━━━━━ BRANO DA ESAMINARE

A mio avviso, le nobili ambizioni di cui sopra possono essere raggiunte se il soggetto della politica estera non è solo e non tanto il diplomatico o il politico, ma soprattutto il cittadino. I diplomatici e i politici tendono ad avere una comprensione relativamente ristretta di ciò che percepiscono come interesse nazionale e sono vincolati da procedure e regolamenti. Anche se hanno nelle loro mani il potere politico, vi sono evidenti limiti a ciò che possono ottenere in ambito regionale quando auspicano la sincronizzazione della regione “dal basso” come nel Gruppo di Visegrad o nll’Europa occidentale in vari momenti storici della recente politica internazionale.

━━━━━━━━━━
━━━━━ DATI REGISTRATI

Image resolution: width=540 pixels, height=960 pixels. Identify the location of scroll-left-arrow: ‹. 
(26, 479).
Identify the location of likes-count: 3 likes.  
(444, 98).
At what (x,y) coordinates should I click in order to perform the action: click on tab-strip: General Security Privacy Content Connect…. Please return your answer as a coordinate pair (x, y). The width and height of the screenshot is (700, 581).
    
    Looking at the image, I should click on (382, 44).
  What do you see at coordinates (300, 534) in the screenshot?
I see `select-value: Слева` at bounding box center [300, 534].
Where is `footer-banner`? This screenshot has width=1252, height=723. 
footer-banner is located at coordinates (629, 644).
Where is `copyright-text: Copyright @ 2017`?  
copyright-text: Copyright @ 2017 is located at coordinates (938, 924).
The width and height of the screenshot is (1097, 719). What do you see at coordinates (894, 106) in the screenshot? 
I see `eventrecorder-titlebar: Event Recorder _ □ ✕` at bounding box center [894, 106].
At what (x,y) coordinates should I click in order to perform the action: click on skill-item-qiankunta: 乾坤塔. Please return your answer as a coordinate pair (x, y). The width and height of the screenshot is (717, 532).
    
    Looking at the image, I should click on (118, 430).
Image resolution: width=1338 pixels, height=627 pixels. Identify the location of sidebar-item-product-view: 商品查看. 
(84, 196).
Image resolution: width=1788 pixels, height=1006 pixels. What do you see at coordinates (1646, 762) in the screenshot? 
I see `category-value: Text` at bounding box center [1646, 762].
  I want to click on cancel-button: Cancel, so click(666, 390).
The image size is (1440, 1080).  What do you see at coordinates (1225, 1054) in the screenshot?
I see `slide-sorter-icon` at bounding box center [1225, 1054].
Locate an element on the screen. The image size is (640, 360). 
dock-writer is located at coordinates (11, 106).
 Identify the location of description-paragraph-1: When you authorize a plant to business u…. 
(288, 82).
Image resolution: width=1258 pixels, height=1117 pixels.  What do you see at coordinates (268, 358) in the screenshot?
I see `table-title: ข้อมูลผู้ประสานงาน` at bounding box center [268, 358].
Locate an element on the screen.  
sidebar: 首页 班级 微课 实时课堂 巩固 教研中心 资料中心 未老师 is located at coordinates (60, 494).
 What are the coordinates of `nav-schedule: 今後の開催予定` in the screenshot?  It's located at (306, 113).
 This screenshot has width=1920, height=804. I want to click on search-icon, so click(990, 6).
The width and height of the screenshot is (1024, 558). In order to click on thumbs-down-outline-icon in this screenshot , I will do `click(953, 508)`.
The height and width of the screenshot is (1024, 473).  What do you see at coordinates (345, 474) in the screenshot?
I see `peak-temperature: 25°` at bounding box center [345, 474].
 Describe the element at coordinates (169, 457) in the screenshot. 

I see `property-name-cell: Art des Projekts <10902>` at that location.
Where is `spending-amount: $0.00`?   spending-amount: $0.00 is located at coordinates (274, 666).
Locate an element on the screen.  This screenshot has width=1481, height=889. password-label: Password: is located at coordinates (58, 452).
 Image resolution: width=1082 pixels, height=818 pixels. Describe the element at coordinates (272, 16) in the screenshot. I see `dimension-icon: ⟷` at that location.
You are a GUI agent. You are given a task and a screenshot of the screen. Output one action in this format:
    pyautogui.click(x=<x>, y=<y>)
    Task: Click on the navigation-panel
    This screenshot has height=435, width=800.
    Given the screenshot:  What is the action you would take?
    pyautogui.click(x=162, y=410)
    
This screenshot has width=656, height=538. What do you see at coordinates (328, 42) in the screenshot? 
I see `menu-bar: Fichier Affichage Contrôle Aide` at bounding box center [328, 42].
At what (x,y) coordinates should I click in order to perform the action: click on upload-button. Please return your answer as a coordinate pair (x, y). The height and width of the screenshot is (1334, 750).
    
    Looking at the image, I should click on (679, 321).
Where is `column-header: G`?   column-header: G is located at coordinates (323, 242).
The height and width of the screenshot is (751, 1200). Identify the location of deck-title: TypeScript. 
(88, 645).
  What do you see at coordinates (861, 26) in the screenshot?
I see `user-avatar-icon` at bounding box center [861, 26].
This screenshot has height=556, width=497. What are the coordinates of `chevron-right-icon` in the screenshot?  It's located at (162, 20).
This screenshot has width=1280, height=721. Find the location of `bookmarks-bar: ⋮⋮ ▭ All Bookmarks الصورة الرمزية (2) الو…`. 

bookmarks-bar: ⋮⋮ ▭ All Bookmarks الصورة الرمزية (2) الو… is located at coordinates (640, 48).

━━━━━━━━━━

COMPITI DA SVOLGERE »
(1) Puoi riscrivere in forma di elenco il paragrafo del brano che comincia con "A mio avviso", conservandone i fatti principali?
(2) Le seguenti affermazioni concordano con il brano? Rispondi sì o no a ciascuna, citando alla lettera le parole decisive.
(a) I diplomatici e i politici sono vincolati da procedure e regolamenti.
(b) I diplomatici e i politici non dispongono di potere politico.
(c) Il soggetto della politica estera dovrebbe essere soprattutto il cittadino.
(3) Puoi trascrivere il tratto del brano che va da "A mio avviso, le" fino a "recente politica internazionale."?

SOLUZIONI DEGLI ESERCIZI »
(1)
- Le nobili ambizioni menzionate possono realizzarsi se il soggetto della politica estera è soprattutto il cittadino, e non solo il diplomatico o il politico.
- Diplomatici e politici hanno una comprensione relativamente ristretta di ciò che considerano interesse nazionale e sono vincolati da procedure e regolamenti.
- Pur avendo il potere politico, incontrano limiti evidenti in ambito regionale quando auspicano una sincronizzazione della regione "dal basso". Ne sono esempi il Gruppo di Visegrad e l'Europa occidentale in vari momenti della recente politica internazionale.

(2)
(a) Sì: "sono vincolati da procedure e regolamenti".
(b) No: "hanno nelle loro mani il potere politico".
(c) Sì: "ma soprattutto il cittadino".

(3)
A mio avviso, le nobili ambizioni di cui sopra possono essere raggiunte se il soggetto della politica estera non è solo e non tanto il diplomatico o il politico, ma soprattutto il cittadino. I diplomatici e i politici tendono ad avere una comprensione relativamente ristretta di ciò che percepiscono come interesse nazionale e sono vincolati da procedure e regolamenti. Anche se hanno nelle loro mani il potere politico, vi sono evidenti limiti a ciò che possono ottenere in ambito regionale quando auspicano la sincronizzazione della regione “dal basso” come nel Gruppo di Visegrad o nll’Europa occidentale in vari momenti storici della recente politica internazionale.